Part of fulfilling the community's workforce training needs was the transition to a dual-mission institution.
"The previous definition for DSU was four-year regional institution. … Lovely description but it didn’t allow for us to really fulfill the mission that was required for Western North Dakota," Mitzel said. "It didn’t allow for us to offer certificates that may be needed for somebody who wants to improve within the workforce but doesn’t require a brand new degree. It didn’t allow for us to offer a two-year degree to a student who has decided that they don’t need a bachelor’s degree to go into the workforce."
To help DSU provide the education needed in the area, it will partner with other colleges and organizations, such as Train ND and Bismarck State College.
"It really is collaboration. I don’t want to pit one institution against another," Mitzel said.
Mitzel said he would like for Train ND to have a physical presence on campus.
"We’re trying to work on a memorandum of understanding to bring some presence back to the campus," he said. "If they offer certificate programs already, I don’t want to recreate that wheel. What I want is for them to be here so they can walk with me and talk with our local leaders … and have a face on campus."
He added that they have been working on that with Bismarck.
They are also talking with Bismarck to bring a welding program to the DSU campus.
"Bismarck State College does a really high-level program already, so instead of us recreating the wheel, we’ve been working with Bismarck State College for them to bring part of their program to Dickinson State. They will teach it on our campus; they will use our facilities. … They will be enrolled in BSC class, but they will be getting the education on DSU campus, which is what we want," Mitzel said.
He said the university is also working on a memorandum of understanding with Lake Region State College for help running a police academy, for which DSU has already created two-year and four-year criminal justice programming.
"Our police chief two years ago said that they need to have a police academy in Western North Dakota. It would serve, Western North Dakota, parts of Montana, Wyoming, South Dakota. Bringing those people to our academy may keep them in Western North Dakota where we need those folks. Those jobs are not filled," Mitzel said.
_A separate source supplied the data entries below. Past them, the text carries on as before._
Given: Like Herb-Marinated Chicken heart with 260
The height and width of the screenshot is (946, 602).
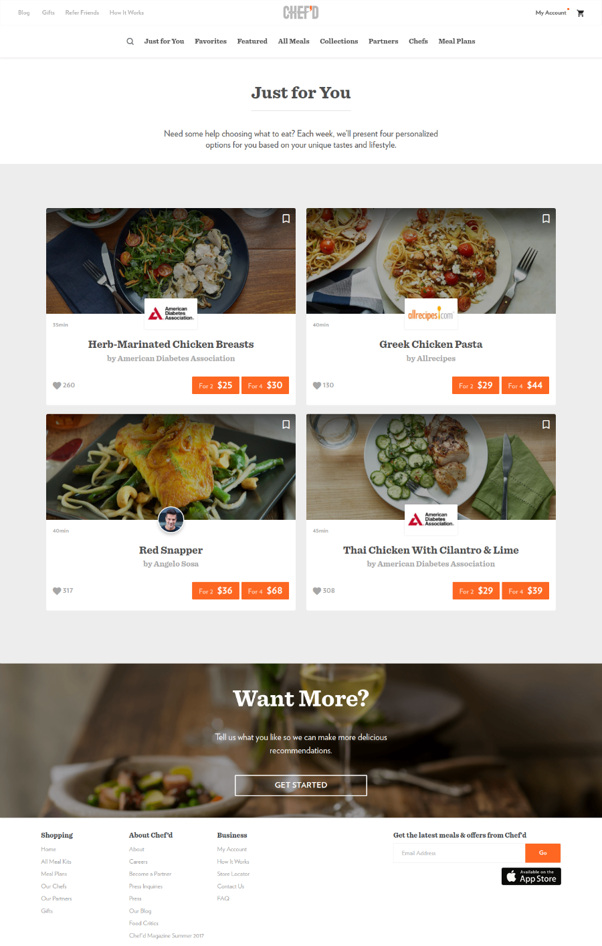Looking at the screenshot, I should (x=57, y=385).
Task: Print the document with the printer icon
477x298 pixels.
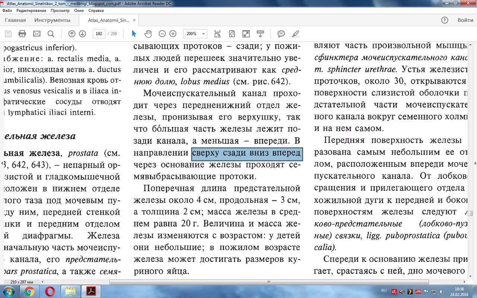Action: tap(22, 34)
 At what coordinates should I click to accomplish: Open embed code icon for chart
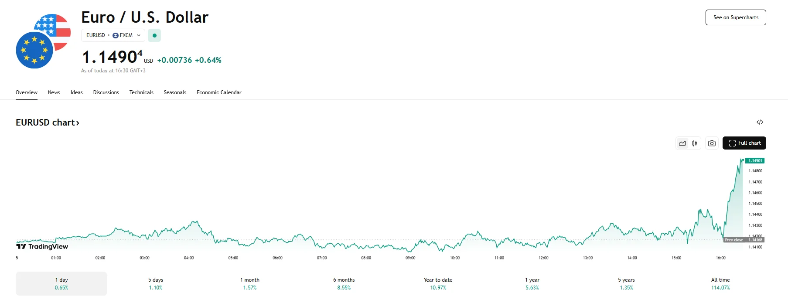(760, 122)
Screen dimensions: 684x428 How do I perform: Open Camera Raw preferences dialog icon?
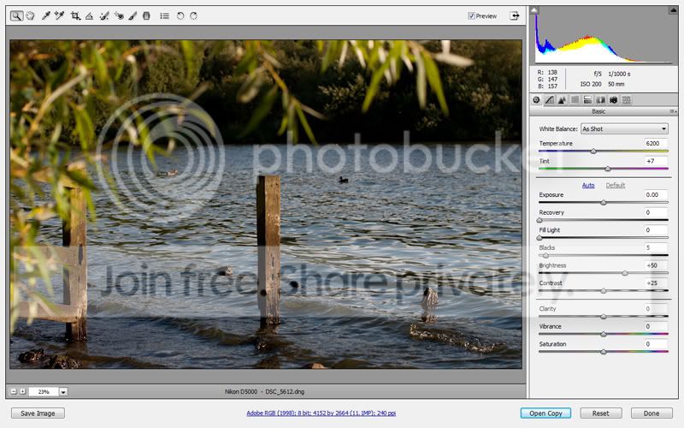pyautogui.click(x=164, y=15)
He said where they cannot find an institution to partner with for the programming it needs to meet workforce demands, DSU will create its own programs.
This is not the first time DSU has changed to suit the needs of the community. As Mitzel told the committee, the university was originally founded as a school for teaching to help remedy the shortage of teachers in the area.
"Over the course of those 100 years, what was needed within Western North Dakota began the change, and Dickinson State changed with it. It expanded what it was able to offer, expanded its curriculum to now where it became a four-year regional institution," he said.
Now, he said, the university must change one more time.